O maior obstáculo que já ultrapassei foi…
Ter conseguido recriar uma vida inteira, ter renascido na minha identidade, depois de um período bastante difícil, em que misturei vários coming outs com problemas de saúde mental que foram graves para a minha vida durante alguns anos.

O meu maior medo é…
Perder as minhas capacidades ao longo da minha vida devido às minhas crises de saúde.

A figura histórica com que mais me identifico é…
Não consigo ter referências.

O ponto-chave que me fez despertar para a desigualdade de género foi…
Ainda que já tivesse noções sobre desigualdade de género nos anos anteriores, foi apenas quando fiz o meu coming out enquanto mulher trans (e posterior coming out enquanto mulher trans não-binária) que despertei na totalidade para os problemas de desigualdade de géneros. Digo géneros porque também se verifica desigualdades quando falamos de pessoas trans e/ou não-binárias.

O que mais gosto no meu trabalho é…
Sentir o espírito de equipa para conseguir construir melhores diálogos, apoio e construções para o futuro. A sensibilidade das pessoas que me rodeiam é um fator importante para ter gosto pelo trabalho que realizo.

Um local feminista que recomendo é…
Não conheço muitos locais, mas alguns que costumo frequentar (pelo menos antes da pandemia), seriam a Zona Franca e o espaço Sirigaita, ambos em Lisboa.

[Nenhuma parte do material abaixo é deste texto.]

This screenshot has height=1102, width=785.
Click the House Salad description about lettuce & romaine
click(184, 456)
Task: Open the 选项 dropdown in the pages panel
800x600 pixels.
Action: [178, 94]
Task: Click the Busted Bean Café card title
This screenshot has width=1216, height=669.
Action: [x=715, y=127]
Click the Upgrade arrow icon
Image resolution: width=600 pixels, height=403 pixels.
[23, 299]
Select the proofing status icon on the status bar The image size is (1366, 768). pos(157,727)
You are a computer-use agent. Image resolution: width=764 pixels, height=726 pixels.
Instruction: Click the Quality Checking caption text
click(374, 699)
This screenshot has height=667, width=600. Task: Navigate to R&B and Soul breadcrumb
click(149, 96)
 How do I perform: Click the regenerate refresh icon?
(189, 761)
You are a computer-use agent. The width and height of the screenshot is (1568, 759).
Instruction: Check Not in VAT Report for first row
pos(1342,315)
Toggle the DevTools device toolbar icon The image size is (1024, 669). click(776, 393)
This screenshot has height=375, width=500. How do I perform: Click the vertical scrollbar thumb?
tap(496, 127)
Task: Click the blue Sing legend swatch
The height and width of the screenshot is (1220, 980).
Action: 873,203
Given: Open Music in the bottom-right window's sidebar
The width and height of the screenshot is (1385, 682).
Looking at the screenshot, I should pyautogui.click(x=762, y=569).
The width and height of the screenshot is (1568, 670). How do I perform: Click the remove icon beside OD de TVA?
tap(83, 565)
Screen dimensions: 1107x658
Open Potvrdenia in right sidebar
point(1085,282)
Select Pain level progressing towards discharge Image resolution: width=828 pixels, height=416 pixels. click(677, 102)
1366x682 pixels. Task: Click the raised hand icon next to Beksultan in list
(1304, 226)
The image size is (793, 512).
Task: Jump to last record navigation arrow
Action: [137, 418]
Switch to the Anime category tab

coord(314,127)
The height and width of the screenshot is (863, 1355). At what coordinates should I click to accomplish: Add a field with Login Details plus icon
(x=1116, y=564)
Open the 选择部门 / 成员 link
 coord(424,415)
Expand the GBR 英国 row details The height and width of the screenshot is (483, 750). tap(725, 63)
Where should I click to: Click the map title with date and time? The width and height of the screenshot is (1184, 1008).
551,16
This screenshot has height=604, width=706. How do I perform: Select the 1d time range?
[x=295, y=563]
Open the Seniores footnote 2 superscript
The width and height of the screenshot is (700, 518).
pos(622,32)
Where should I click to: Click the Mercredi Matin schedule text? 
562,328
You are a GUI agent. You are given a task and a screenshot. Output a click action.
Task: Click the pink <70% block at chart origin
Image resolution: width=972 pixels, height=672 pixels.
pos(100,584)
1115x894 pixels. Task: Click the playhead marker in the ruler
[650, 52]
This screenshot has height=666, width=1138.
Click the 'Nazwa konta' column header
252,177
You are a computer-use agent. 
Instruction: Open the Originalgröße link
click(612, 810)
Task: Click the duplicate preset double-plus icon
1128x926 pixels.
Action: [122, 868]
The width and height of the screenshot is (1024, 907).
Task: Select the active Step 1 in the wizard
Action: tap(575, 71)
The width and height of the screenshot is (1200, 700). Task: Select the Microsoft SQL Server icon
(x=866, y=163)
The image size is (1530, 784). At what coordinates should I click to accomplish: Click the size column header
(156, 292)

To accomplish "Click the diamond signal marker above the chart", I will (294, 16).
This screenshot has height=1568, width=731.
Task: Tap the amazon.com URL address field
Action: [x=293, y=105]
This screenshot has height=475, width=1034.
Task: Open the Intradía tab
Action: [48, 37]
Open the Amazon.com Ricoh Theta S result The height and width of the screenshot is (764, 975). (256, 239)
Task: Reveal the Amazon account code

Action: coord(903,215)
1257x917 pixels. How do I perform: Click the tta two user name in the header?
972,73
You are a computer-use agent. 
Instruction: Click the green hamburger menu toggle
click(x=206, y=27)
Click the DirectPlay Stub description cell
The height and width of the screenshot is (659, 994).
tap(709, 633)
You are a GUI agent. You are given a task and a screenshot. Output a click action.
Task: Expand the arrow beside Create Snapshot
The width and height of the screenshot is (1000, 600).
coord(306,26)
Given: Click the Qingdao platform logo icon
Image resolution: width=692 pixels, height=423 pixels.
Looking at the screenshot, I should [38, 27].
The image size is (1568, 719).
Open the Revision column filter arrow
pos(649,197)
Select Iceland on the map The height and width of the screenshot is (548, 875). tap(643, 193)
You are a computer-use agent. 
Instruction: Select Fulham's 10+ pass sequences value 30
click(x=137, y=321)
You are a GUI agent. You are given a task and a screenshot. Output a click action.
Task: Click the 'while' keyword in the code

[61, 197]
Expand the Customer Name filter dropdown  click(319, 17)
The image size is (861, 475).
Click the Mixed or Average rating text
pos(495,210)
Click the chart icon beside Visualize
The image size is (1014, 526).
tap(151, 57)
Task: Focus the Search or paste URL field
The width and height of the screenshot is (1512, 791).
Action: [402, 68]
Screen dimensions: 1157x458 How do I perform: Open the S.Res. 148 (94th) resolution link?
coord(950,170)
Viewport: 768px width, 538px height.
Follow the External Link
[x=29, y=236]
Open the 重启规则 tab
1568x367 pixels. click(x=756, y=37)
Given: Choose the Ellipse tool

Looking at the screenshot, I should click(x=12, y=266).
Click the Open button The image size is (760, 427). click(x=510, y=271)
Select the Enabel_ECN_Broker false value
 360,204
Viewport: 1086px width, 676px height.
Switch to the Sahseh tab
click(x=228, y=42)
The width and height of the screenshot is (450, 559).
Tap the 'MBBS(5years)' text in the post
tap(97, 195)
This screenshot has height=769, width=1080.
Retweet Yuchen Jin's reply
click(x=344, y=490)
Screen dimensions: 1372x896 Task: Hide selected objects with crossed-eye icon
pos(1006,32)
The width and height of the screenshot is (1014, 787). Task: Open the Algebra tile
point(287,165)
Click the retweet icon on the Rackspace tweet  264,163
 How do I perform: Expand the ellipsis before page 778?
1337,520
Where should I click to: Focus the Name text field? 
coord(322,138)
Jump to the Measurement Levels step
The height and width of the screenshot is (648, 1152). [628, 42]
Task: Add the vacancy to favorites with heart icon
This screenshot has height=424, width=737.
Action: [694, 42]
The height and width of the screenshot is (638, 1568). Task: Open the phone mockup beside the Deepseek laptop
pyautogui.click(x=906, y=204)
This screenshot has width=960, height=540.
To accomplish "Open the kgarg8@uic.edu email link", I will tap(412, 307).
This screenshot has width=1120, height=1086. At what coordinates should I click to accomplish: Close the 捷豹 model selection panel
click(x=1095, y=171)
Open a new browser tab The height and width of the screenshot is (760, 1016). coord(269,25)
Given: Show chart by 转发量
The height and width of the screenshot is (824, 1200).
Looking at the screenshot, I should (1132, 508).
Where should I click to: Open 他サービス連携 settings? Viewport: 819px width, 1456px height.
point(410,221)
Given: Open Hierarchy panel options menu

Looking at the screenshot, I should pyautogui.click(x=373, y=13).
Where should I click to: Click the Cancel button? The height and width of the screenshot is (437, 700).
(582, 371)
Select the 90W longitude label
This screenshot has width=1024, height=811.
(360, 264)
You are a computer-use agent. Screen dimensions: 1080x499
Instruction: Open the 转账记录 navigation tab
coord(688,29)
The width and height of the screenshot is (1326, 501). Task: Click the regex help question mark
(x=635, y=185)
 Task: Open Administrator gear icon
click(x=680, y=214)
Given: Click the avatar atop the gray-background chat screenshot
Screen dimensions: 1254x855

A palavra que mais digo é…
São palavras associadas a bengalas de discurso quando estou mais ansiosa ou com mais dificuldade em gerir o pensamento, como, por exemplo “Lá está” e “Pois”. Noutros momentos, claro, “pessoa”.

Uma coisa que toda a gente pode fazer para contribuir para a valorização das mulheres é…
Escutar, escutar e escutar. É necessário escutar mais a voz de mulheres e outros géneros que não homens cis.

Eu sinto-me no meu melhor quando…
Quando consigo entender como me sinto, seja no espectro da felicidade, tristeza ou outra emoção. A capacidade de reconhecer os meus sentimentos é um fator essencial para o meu bem estar e para me sentir em sintonia comigo mesma.

Uma lição que aprendi e que levo para sempre é…
O desenvolvimento das minhas capacidades para o auto-cuidado e auto-conhecimento. Mais do que nunca, tenho aprendido a escutar os meus estares e emoções e entendê-los como parte da vida, como parte do meu crescimento. A gestão do auto-cuidado foi muito importante para mim, principalmente nestes tempos de pandemia e isolamento social em que vivemos.